The deal has already cleared the federal government’s most rigorous reviews. The Federal Communications Commission approved the combination, with FCC Chairman Brendan Carr noting that the decision reflects “the media marketplace that exists today — not the one from decades past.” The U.S. Department of Justice cleared it as well. By every measure that matters, this deal was vetted, approved and given the green light to move forward by the Trump administration’s leading regulatory and legal experts.
So it was alarming to learn that a group of state attorneys general, including Kansas’ Kobach, has filed a lawsuit attempting to halt the deal — and even more shocking is that three of those AGs are Republicans.
This legal challenge was originally brought by eight liberal Democratic attorneys general whose track record of weaponizing the legal system against conservatives and the Trump agenda is well documented. We have come to expect this kind of frivolous political litigation from Democratic AGs as their default playbook against President Donald Trump and his administration’s policies. What we do not expect is conservative Republicans lining up alongside them to give that playbook bipartisan cover.
Republicans shouldn’t be providing political cover for the left. It hands the left a credibility it has not earned, validates a strategy aimed squarely at President Trump, and leaves voters wondering whose side their elected officials are actually on.
Attempting to block a deal that has all federal approvals in place, particularly one designed to prop up local broadcasters, Attorney General Kobach is not only directly opposing the Trump administration’s pro-growth agenda, but he’s also putting at risk the long term health of the local news in Kansas and elsewhere count on for their daily news, their severe weather warnings and their connection to the communities around them.
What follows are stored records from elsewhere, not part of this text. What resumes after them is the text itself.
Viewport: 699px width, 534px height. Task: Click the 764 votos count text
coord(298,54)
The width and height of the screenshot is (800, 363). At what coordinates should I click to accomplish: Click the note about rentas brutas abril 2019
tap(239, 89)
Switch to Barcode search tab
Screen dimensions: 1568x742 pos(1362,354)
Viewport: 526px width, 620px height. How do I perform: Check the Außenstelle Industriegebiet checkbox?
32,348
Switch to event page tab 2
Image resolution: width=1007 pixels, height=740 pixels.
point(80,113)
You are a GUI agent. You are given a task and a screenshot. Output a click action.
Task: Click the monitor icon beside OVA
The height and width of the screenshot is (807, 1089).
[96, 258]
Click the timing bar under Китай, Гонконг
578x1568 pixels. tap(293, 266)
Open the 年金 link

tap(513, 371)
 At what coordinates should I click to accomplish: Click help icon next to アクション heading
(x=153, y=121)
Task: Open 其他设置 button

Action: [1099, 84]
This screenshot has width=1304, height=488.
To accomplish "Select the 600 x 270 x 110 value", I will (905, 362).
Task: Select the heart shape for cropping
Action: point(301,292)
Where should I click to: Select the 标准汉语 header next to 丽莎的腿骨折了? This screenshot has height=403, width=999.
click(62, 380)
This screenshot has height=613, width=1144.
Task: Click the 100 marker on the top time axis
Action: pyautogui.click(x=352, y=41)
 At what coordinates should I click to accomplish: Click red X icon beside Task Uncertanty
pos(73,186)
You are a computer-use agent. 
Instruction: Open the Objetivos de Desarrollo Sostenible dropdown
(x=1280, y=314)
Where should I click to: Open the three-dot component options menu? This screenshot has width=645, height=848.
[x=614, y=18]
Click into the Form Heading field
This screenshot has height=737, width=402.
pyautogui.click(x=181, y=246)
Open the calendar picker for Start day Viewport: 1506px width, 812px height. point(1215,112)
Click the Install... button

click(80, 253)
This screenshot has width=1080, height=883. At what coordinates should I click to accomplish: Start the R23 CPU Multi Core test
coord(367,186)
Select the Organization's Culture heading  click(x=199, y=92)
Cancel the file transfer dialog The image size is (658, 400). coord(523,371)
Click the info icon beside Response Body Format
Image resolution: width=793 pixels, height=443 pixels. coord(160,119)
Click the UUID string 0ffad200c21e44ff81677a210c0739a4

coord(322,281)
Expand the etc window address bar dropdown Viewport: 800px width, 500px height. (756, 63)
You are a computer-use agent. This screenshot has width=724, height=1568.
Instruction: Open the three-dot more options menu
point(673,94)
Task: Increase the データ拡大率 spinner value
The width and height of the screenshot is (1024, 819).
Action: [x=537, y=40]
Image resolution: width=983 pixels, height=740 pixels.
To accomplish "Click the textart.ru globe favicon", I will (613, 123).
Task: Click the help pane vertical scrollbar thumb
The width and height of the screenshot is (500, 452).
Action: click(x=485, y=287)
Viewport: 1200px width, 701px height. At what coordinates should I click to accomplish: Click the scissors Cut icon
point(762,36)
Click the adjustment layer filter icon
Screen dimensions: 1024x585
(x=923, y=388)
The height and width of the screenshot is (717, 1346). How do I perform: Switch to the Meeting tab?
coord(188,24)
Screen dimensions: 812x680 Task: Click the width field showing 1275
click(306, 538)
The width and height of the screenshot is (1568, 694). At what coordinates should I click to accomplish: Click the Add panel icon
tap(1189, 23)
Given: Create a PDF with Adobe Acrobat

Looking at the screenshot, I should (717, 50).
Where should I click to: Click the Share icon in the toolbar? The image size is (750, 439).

Voters rely on their attorney general to fight important legal battles, and this one just doesn’t make sense to Kansas conservatives.
We are asking AG Kobach and other attorneys general respectfully to reconsider, and refocus on outcomes that actually serve the people they were elected to protect, especially the older adults who stand to lose the most if local broadcasting continues to weaken. Communities need reliable news when a storm is coming, a trusted voice when their community is in crisis, and the simple assurance that the television signal reaching their living room will still be there tomorrow.
The right path forward is not political litigation. It’s leadership that strengthens the institutions older Americans rely on, before that lifeline goes dark.
Saul Anuzis is president of the 60 Plus Association, a nonpartisan 501(c)(4) nonprofit that advocates for seniors who believe in market-based solutions and are dedicated to protecting your right to freedom of speech and limited but effective government.